Highlights & Insights¶
- Insightful problem formulation: the paper identifies a fundamental issue long overlooked in the VMR community—the distributional shift between training captions and real user search queries—which is critical for practical deployment yet has been neglected by the field at large.
- Novel multi-moment evaluation metrics: Rm and mAPm address the unfairness of conventional R1/mAP metrics when evaluating multi-moment retrieval.
- Precise diagnosis of decoder-query collapse: the analysis via the orthogonal dimensions of coordination collapse and index collapse is well-motivated, and the proposed solution is concise and effective.

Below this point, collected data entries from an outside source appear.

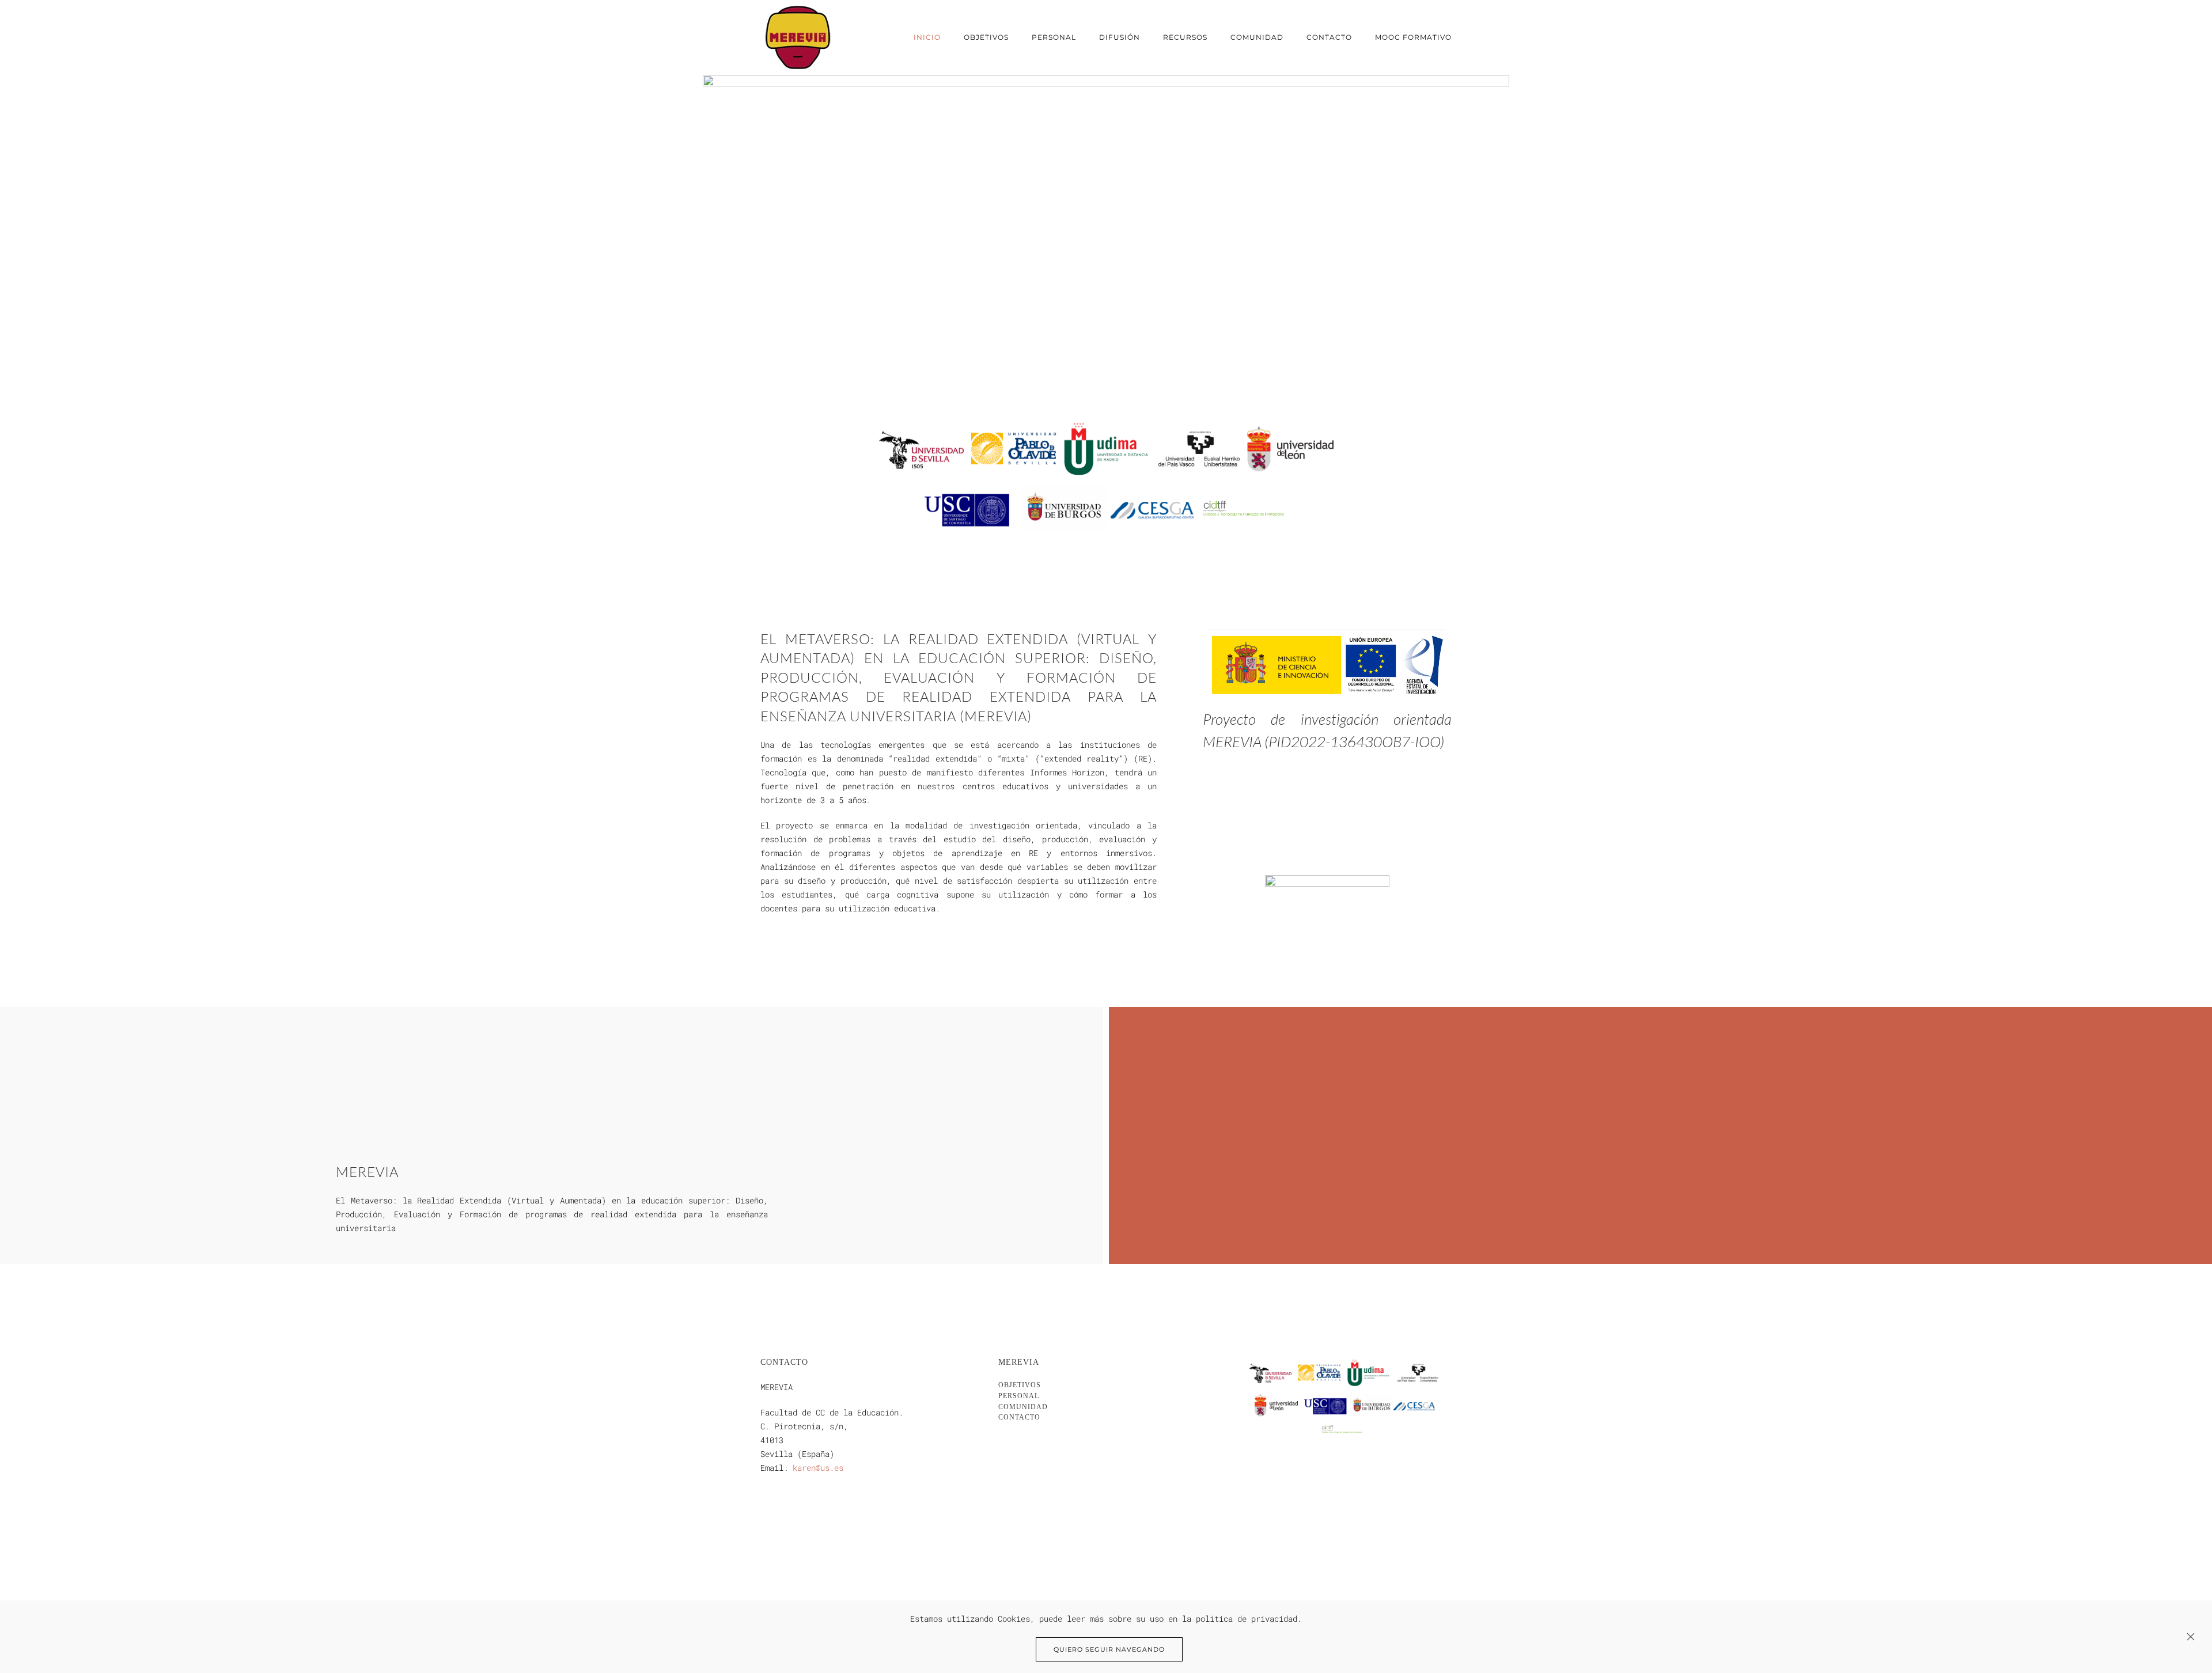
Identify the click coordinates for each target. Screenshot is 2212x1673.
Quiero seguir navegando (1109, 1649)
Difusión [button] (1119, 37)
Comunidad (1256, 37)
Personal (1054, 37)
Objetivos (986, 37)
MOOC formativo (1413, 37)
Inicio (927, 37)
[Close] (2191, 1637)
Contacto (1329, 37)
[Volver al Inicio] (797, 37)
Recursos (1185, 37)
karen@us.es (818, 1467)
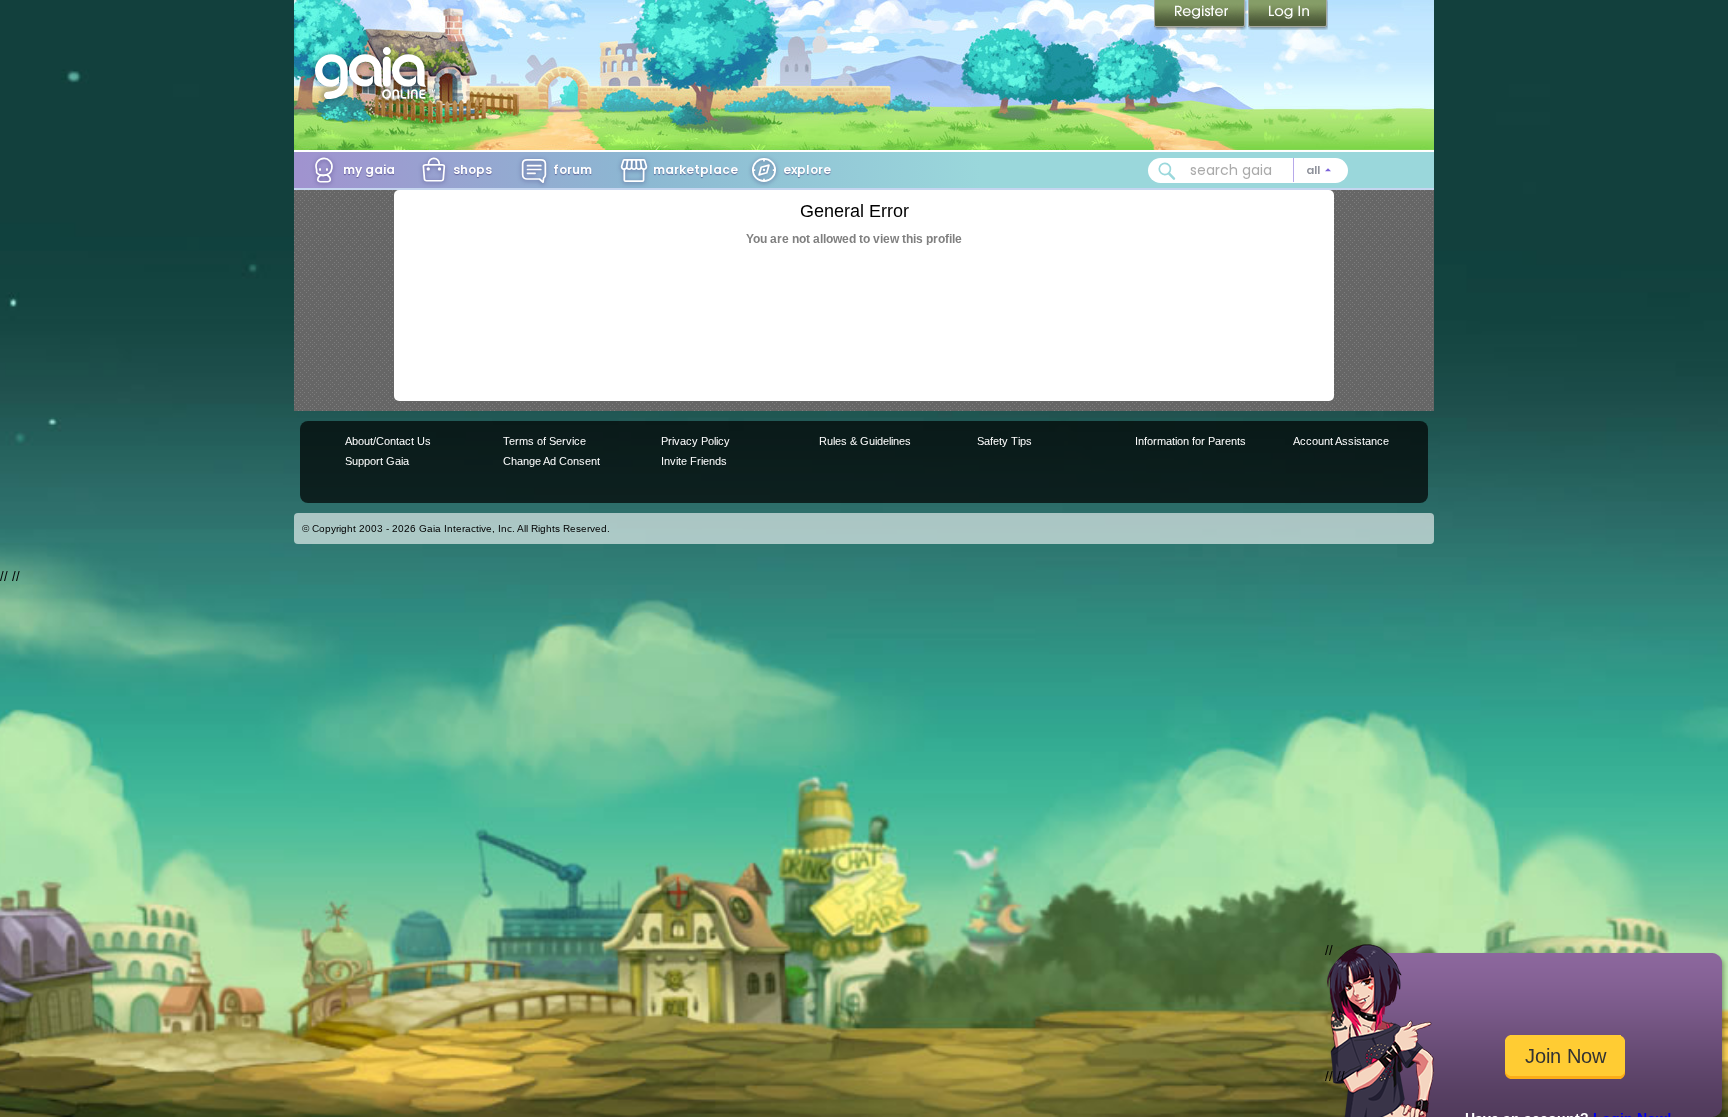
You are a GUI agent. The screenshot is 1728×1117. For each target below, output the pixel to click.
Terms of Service (544, 441)
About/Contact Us (388, 441)
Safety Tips (1004, 441)
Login (1288, 15)
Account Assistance (1341, 441)
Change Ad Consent (551, 461)
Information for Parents (1190, 441)
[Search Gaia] (1167, 171)
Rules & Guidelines (865, 441)
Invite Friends (694, 461)
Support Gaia (377, 461)
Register (1201, 15)
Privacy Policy (695, 441)
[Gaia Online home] (375, 73)
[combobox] (1248, 170)
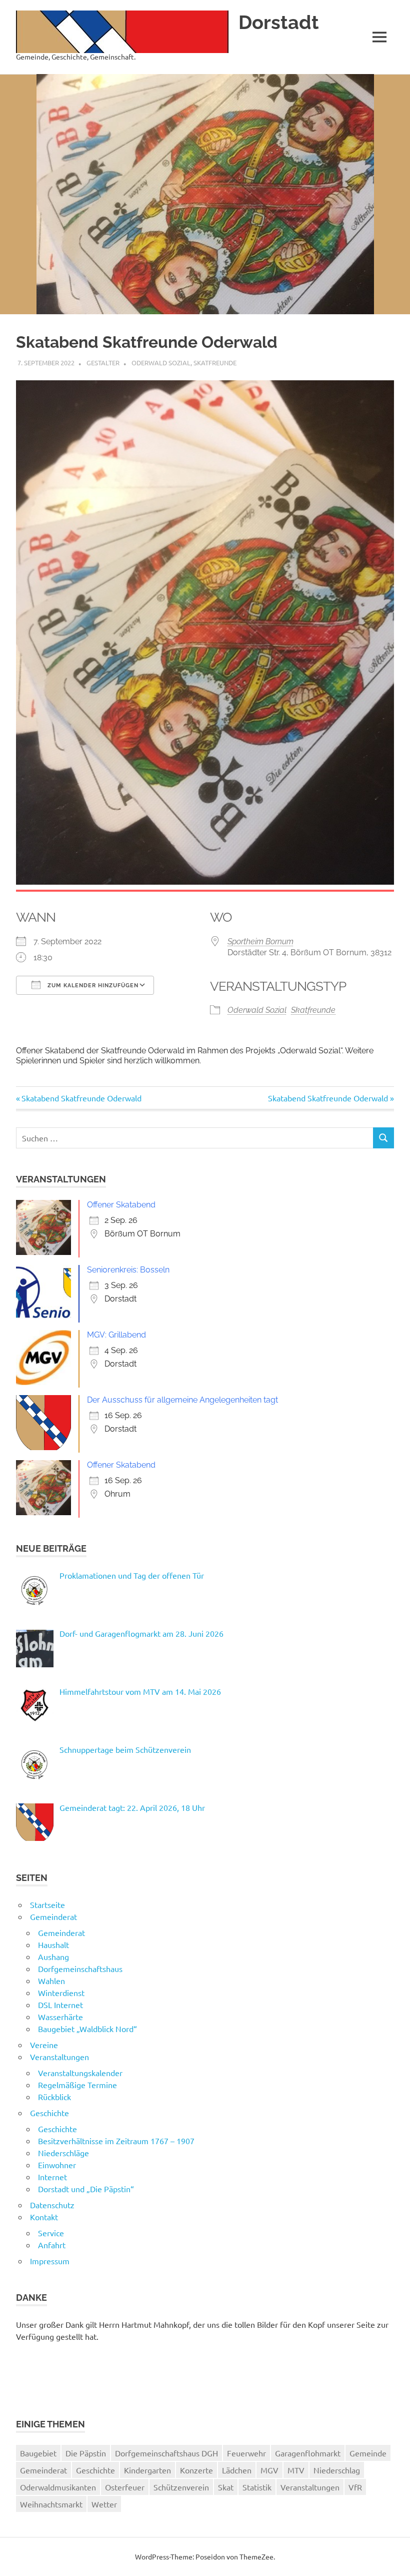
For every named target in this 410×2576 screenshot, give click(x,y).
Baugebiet (38, 2453)
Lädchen (237, 2470)
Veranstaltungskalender (80, 2073)
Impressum (50, 2261)
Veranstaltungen (59, 2057)
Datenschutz (52, 2205)
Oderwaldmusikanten (58, 2487)
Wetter (104, 2504)
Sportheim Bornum (261, 941)
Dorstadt (278, 22)
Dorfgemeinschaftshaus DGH (166, 2453)
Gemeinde (368, 2453)
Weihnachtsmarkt (51, 2504)
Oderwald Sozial (161, 362)
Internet (52, 2177)
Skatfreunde (215, 362)
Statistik (257, 2487)
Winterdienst (61, 1993)
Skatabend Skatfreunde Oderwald (81, 1098)
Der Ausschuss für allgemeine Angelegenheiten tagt (182, 1400)
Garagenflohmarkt (307, 2453)
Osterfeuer (124, 2487)
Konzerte (196, 2470)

- Architecture-only approach: modifying only the model structure without altering data or training is highly practical, as it avoids costly re-annotation.
Limitations & Future Work¶
- Language gap remains unaddressed: the paper resolves only the multi-moment gap; the language gap is left as future work, with the authors suggesting the use of stronger vision-language models to handle cross-granularity semantic reasoning.
- Search queries are LLM-generated rather than from real users: despite validation, the generated queries may still deviate from actual user search behavior.
- High sensitivity to the QD rate: increasing \(k\) from 0.25 to 0.50 causes performance to collapse from 23.93 to 3.84 mAPm, indicating limited robustness.
- Benchmarks cover only cooking and sports domains: generalization to open-domain or long-video settings remains unexplored.
- Reliance on NMS post-processing: removing self-attention necessitates NMS for redundancy suppression, introducing additional hyperparameters and computational overhead.
Related Work & Insights¶
- Connection to DETR query collapse literature: query collapse has been reported in object detection ([53,28,21]), temporal action detection ([17]), and 3D detection ([44,52]), though the underlying causes differ—those cases stem from sparse one-to-one matching, whereas in VMR the cause is the single-moment prior.
- Implications for search and retrieval: Liang et al. [24] study the effect of ambiguous queries on ranked retrieval; this paper addresses multi-moment retrieval within a single video, and the two lines of work are complementary.
- Transferability of the method: the -SA+QD design can be applied to any DETR variant that suffers from decoder-query collapse.
Rating¶
⭐⭐⭐⭐ The paper offers a novel problem formulation, rigorous analysis, and a concise yet effective solution, representing an important step toward deploying VMR in real-world settings. Its main shortcomings are the unresolved language gap and the high sensitivity of the QD rate.